Extrait choisi
§

Pauv' petit bonhomme...


----------



## bugman (20 Octobre 2011)

iStérique a dit:


> mais je suis entouré de pauvres?!
> 
> Allez, dites moi au moins qu'il y en a au moins un qui possède son entreprise et qui dirige plus d'une trentaine de prolos?!
> 
> ...



Tu as une façon assez particulières de traiter (au sens propre) tes employés (heu, tes prolos, si tu préfères), enfin, ceux qui font progresser le CA de ton entreprise...  Affligeant (ou juste troll ?) !
Non, faut croire que dans ce bas monde, il n'y a pas toujours un juste retour des choses (on y travaille, remarque).

Félicitations à ton fils, en passant. Il lui restera au moins la débrouillardise comme patrimoine. Ma fille aura pour sa part bien d'autres richesses à partager.
Et Steve serait mort là... de rire, certainement.

Au fait, une boite à 30 Millions d'&#8364;, effectivement tu peux en être fière ! A qui ai-je l'honneur ?


----------



## Killmore (21 Octobre 2011)

Bubblefreddo a dit:


> Tu m'étonnes qu'il est culte ce topic.... je l'ai transféré à des copains ! c'est la première fois que ça m'arrive!!!!
> Bref, en conclusion: iStérique est soit très drôle, soit très c-n.



Ou bien il s'invente une vie au fur et a mesure de ses posts 
Perso j'en crois pas un mot, quant bien même c'était vrai je plain tes employés vu la manière dont tu parles d'eux


----------



## iStérique (21 Octobre 2011)

Killmore a dit:


> Ou bien il s'invente une vie au fur et a mesure de ses posts
> Perso j'en crois pas un mot, quant bien même c'était vrai je plain tes employés vu la manière dont tu parles d'eux



j'adore cette étape du prolo face à sa médiocrité cimentée qui se rassure en se réfugiant dans l'abnégation du statut des élites.

Je vais te faire mal: Je t'ai donné un CA qui n'est que sur nos activités européennes.
Notre marché asiatique et américains s'envolent.

Mais ne le prenez pas mal, je dis ça pour:

1/ Que les plus jeunes d'entre vous se remuent, car en France on peut faire fortune, il existe un rêve français.

2/ Que les plus vieux arrêtent de s'aliéner avec des produits qui ne sont pas fais pour eux et qu'ils s'occupent des chose fondamentales de leurs vies.
Au lieu de perdre votre temps à vénérer un Steve Jobs qui n'aurait jamais accepté de discuter une seule seconde avec des gens comme vous ou de dépenser un fraction non négligeable de vos revenus dans une machine à fric qui se moque de vous, épanouissez vous, cultivez vous, occupez vous de vos gosses, et ensuite, quand vous aurez tout bien agencé dans votre vie, perdez des minutes de cerveau en produits Apple, en belles voitures et en objets de luxe. Mais bon, je pisse dans un violon.

§

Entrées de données
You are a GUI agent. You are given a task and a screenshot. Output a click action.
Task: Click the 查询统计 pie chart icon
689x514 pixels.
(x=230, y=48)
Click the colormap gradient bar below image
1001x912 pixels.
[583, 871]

§

Énoncé de l'exercice A
Relevez, dans l'extrait, le pseudonyme de chacun des auteurs de messages ainsi que la date indiquée à côté de son nom.
Énoncé de l'exercice B
Reproduisez sans la moindre modification toutes les lignes des entrées de données.

Réponse complète A
bugman (20 Octobre 2011)
Killmore (21 Octobre 2011)
iStérique (21 Octobre 2011)

Réponse complète B
You are a GUI agent. You are given a task and a screenshot. Output a click action.
Task: Click the 查询统计 pie chart icon
689x514 pixels.
(x=230, y=48)
Click the colormap gradient bar below image
1001x912 pixels.
[583, 871]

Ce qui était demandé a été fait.